Collected data entries:
*** Begin section ***

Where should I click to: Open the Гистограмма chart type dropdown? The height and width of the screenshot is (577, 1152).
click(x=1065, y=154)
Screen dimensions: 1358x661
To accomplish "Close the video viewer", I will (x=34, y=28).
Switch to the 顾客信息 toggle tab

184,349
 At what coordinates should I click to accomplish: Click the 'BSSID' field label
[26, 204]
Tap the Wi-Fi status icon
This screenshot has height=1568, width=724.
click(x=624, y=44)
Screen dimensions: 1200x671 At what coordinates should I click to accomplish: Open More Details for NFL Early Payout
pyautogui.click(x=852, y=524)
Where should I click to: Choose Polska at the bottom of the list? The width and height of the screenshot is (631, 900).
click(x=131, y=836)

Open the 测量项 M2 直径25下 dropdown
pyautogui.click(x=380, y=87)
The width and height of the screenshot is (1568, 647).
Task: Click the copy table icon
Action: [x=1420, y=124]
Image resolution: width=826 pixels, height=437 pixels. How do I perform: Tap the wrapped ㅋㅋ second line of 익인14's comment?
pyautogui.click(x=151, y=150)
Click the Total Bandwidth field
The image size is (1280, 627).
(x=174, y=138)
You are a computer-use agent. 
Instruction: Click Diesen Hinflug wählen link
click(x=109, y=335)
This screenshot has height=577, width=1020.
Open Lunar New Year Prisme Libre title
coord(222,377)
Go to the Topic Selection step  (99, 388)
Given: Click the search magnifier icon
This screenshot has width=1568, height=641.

*** End section ***

Your assignment
Produce an exact transcription of the lines from the one containing "Image resolution: width=826" through the end of the records, both included, and no other lines.

Solved problem
Image resolution: width=826 pixels, height=437 pixels. How do I perform: Tap the wrapped ㅋㅋ second line of 익인14's comment?
pyautogui.click(x=151, y=150)
Click the Total Bandwidth field
The image size is (1280, 627).
(x=174, y=138)
You are a computer-use agent. 
Instruction: Click Diesen Hinflug wählen link
click(x=109, y=335)
This screenshot has height=577, width=1020.
Open Lunar New Year Prisme Libre title
coord(222,377)
Go to the Topic Selection step  (99, 388)
Given: Click the search magnifier icon
This screenshot has width=1568, height=641.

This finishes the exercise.